I am thrilled to open my mailbox and find a dinner party invitation from a certain Indian friend. She's a fabulous cook and my mouth waters to think of her cumin-tinged roasted eggplant. But mostly, I'm eager to see what she's wearing.

Invariably, she greets us in a richly hued sari so stunning that it leaves her dinner guests feeling utterly unimaginative. This time it's embellished with embroidered swirls and tiny reflective mirrors, the kind of textile decoration associated with her native Rajasthan, a partially desert region bordering Pakistan.

Indian textiles count among the richest craft legacies on Earth, encompassing literally thousands of local styles and techniques. Textiles from Rajasthan represent an entire tradition with many sub-specialties, from wood-block prints to tie-dyed cottons and a litany of embroidery techniques long enough to fill a glossary of their own.

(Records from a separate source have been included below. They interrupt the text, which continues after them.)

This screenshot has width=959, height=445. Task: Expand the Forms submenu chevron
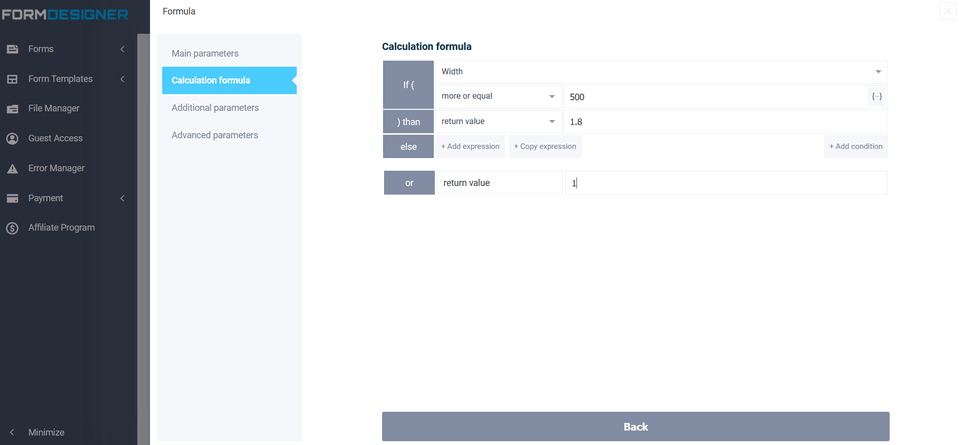122,49
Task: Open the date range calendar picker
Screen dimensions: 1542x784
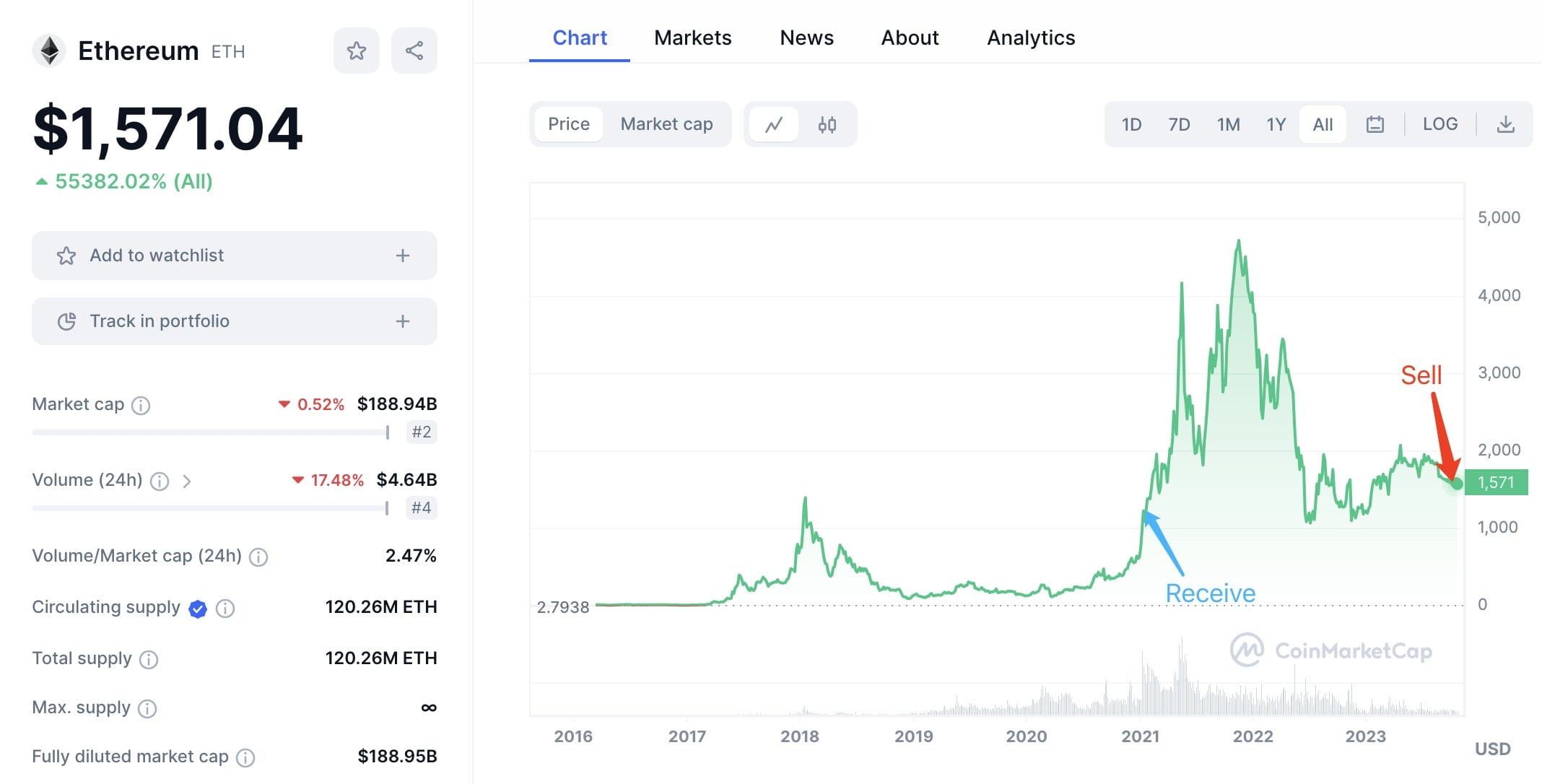Action: (x=1375, y=123)
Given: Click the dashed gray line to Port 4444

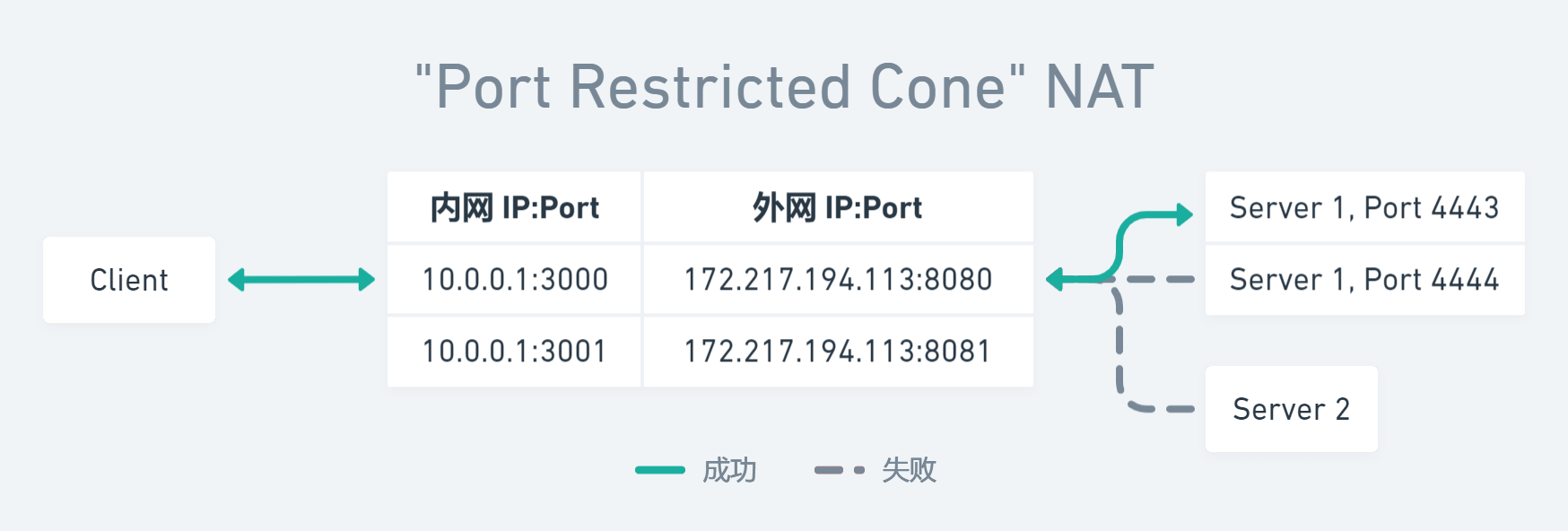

Through the centuries these rich regional fabrics have constituted a valuable part of women's wedding trousseaus and dowries, identified social status and class, and—through elaborate color symbolism—even conveyed details about the wearer like her hometown and if she is the mother of a boy.

Artisans in Rajasthan begin with cotton threads woven on traditional wooden horizontal looms. Many weavers still use vegetable dyes, including those concocted from turmeric, indigo, saffron, and pomegranate, infused into the fabric with the waters of local rivers. The result: the characteristic vibrant reds, blues, oranges, and yellows so closely associated with Rajasthan, colors that also imbue the region's food and architecture.